The rupee-dollar exchange rates also seem to have been influenced by some domestic factors as well in addition to the global trend. Majumder says that dollars has been in great demand lately from oil marketing companies. They are taking advantage of the weak trend in crude prices.
Companies that needs redemption for their foreign exchange borrowing, buys dollars.
How long will the current spell of weakness continue and what is its impact on the economy?
The move to the US by dropping contact to other countries has not been broken. Chakraborty says, “The process of people realigning their portfolio position is still on,”
Due to this kind of heavy influences there was a strong inflow in the month of May from foreign institutional investors. $5.1 billion worth of Indian securities was recorded to be brought by FII in the same month.

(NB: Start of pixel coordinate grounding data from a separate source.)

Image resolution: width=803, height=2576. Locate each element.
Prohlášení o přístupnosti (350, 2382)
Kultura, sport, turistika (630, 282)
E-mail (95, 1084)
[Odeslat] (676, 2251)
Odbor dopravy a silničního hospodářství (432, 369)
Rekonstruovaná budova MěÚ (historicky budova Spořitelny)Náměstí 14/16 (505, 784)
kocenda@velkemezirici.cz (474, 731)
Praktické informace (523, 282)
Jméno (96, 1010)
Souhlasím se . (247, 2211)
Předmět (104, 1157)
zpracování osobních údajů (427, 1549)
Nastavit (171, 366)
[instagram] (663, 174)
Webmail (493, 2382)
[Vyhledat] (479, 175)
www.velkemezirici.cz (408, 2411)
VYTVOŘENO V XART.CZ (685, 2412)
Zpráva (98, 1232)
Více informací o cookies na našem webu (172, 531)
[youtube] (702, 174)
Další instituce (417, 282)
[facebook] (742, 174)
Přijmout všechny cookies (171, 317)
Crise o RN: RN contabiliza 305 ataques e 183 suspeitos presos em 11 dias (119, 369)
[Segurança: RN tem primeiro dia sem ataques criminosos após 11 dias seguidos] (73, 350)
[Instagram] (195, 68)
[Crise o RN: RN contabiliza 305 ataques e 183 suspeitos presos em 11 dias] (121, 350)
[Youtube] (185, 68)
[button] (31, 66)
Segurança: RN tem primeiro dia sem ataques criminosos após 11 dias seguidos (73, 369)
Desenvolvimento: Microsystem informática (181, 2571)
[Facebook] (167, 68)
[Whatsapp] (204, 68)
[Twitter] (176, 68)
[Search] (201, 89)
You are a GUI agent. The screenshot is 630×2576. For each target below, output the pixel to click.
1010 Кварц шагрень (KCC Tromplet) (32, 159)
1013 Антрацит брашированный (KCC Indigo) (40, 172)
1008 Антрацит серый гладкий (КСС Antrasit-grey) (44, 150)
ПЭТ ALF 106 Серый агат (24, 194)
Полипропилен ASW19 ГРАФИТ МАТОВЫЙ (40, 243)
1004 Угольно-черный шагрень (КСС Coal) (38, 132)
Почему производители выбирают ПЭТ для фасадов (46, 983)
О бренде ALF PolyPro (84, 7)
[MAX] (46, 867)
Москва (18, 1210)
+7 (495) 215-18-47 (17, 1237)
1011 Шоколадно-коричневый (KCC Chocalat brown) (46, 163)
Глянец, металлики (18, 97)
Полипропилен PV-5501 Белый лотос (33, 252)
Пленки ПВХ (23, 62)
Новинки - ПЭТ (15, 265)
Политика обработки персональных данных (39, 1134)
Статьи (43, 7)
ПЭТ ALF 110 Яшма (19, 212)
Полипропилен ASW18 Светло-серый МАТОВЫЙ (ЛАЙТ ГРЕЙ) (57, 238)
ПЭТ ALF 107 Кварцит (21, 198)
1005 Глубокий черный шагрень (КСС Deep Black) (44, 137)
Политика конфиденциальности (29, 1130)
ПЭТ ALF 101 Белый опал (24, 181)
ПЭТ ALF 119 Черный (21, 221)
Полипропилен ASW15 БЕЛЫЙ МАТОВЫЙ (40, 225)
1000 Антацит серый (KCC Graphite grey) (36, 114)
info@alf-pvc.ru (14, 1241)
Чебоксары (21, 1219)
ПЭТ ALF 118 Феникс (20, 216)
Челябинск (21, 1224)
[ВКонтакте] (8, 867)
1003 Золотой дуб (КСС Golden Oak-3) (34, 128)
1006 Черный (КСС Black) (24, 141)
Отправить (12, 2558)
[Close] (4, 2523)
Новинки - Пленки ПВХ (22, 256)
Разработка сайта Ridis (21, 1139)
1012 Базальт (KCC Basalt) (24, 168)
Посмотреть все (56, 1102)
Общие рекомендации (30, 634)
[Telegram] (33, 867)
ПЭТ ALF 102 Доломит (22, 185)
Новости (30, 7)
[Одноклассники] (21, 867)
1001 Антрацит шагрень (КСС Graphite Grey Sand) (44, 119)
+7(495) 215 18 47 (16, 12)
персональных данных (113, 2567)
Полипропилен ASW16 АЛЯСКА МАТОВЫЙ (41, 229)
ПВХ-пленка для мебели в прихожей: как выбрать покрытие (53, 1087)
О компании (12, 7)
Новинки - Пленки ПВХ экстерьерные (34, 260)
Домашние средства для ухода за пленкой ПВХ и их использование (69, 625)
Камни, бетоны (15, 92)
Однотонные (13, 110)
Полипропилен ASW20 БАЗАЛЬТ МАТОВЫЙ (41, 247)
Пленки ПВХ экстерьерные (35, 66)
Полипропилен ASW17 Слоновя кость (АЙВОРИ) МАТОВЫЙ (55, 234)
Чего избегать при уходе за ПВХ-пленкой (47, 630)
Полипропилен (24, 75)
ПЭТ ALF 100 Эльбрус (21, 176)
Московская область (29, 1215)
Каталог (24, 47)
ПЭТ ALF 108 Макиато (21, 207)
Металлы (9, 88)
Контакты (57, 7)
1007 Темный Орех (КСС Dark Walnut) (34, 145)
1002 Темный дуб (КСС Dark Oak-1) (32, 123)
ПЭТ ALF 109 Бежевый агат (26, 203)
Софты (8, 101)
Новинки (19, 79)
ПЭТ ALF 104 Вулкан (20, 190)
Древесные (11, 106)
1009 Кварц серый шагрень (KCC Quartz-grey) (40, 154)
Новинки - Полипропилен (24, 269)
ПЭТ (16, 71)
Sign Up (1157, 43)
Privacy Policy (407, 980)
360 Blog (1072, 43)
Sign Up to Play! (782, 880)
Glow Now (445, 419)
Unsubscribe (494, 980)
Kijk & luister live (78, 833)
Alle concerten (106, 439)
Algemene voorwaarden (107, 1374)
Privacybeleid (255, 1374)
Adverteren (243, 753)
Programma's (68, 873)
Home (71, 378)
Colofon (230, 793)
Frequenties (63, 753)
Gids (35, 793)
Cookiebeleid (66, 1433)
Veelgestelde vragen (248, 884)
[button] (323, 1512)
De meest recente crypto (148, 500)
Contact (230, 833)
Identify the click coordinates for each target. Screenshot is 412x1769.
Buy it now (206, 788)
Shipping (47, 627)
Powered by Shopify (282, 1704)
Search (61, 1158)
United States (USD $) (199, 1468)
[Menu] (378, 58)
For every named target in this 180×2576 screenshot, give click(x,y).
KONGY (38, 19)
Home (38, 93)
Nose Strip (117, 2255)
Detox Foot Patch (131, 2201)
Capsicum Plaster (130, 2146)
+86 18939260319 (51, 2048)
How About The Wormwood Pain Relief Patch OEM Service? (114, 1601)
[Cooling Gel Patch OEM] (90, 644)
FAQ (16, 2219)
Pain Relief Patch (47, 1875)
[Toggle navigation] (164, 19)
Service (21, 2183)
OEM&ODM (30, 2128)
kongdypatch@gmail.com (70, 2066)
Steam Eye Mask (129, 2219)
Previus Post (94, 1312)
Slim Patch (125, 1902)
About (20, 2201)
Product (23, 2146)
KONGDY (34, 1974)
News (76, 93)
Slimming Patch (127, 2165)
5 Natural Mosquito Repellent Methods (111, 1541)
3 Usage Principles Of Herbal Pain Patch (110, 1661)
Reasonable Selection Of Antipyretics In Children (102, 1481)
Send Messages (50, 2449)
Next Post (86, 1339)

Keeping in mind its influence on inflation and monetary policy, Chakraborty further says, “That seems to be the real and present danger.”
India imports crude oil worth $150 billion annually. If the rupee value keeps on weakening, there will be a price rise in crude oil. It was recorded in April that the inflation in the Wholesale Price Index was 4.89 per cent in contrary to the Reserve Bank of India’s target of 5 per cent.
Chakraborty predicts that if the current weakness in the rupee is kept on hold, central bank will be forced to revisit its current policy of lowering interest rates. This will have an evil impact on domestic loans.